# Texto exibido:
####################
Gostaria que a história -
particularidades sociais, econômicas e culturais à parte - não se repetisse
quase trinta anos depois neste meu país.
No Brasil, desde a década de
noventa, o eixo crack - abandono do Estado - subalteridade tornou-se uma
heurística proferida, como uma fórmula mágica, pela mídia e determinados
círculos políticos. A associação do uso do crack a populações socialmente
desprestigiadas encravou-se no imaginário da classe média brasileira graças a
uma extraordinária e sistemática campanha midiática. Acaso estaremos retraçando
o caminho de nossos vizinhos do atlântico norte? Cometendo alguns dos mesmos
erros que cometeram?
####################
Entradas salvas:

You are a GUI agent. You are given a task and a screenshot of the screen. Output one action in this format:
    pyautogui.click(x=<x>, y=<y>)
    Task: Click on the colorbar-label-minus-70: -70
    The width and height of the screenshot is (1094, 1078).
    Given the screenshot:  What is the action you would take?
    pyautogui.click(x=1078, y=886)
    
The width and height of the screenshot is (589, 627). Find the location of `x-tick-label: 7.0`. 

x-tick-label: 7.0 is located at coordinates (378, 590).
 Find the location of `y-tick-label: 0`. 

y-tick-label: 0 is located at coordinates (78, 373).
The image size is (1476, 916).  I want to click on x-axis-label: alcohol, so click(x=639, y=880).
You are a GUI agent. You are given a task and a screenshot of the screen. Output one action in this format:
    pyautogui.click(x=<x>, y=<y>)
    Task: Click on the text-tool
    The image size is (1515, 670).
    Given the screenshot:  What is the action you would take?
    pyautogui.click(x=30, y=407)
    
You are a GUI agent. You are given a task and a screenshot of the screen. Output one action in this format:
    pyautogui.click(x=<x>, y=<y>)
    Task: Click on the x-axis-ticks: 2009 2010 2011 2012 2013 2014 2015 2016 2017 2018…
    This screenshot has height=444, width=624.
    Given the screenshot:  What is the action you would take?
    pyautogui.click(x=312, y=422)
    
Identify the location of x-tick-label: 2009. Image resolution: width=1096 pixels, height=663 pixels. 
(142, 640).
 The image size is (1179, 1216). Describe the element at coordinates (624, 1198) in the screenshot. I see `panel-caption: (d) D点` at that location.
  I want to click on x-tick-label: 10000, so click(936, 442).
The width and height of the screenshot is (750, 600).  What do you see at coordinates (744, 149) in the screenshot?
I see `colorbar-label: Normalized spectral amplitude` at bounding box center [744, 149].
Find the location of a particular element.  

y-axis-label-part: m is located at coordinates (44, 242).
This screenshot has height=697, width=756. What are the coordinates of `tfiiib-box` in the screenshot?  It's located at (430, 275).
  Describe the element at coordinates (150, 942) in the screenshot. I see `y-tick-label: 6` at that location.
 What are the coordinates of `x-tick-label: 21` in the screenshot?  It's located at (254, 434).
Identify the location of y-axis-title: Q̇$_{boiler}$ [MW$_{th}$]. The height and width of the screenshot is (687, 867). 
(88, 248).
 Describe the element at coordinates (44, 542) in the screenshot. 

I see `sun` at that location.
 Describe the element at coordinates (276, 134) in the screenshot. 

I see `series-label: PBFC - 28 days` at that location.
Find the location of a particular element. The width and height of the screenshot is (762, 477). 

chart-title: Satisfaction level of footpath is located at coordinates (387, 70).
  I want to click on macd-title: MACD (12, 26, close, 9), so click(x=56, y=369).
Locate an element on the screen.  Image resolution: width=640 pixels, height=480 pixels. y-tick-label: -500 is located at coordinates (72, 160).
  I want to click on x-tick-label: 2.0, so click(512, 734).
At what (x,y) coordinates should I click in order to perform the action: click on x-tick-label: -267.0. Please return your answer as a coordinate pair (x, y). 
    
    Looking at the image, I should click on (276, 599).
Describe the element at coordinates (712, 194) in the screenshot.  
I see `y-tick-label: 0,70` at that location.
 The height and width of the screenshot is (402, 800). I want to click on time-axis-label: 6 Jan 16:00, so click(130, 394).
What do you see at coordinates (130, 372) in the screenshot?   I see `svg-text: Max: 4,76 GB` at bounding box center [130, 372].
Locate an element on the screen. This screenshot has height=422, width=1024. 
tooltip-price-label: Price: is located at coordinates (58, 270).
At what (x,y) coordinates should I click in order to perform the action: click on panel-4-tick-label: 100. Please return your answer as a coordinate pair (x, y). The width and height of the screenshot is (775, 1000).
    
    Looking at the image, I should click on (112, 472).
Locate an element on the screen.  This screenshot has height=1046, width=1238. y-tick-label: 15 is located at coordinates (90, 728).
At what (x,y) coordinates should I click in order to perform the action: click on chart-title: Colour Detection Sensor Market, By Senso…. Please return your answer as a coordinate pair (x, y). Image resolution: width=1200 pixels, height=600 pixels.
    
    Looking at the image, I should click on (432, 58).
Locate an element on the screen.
####################
# O que fazer:
No texto exibido sobre o crack no Brasil, desde quando o eixo crack - abandono do Estado - subalteridade se tornou uma heurística proferida pela mídia e por determinados círculos políticos?

# Resposta:
Desde a década de noventa.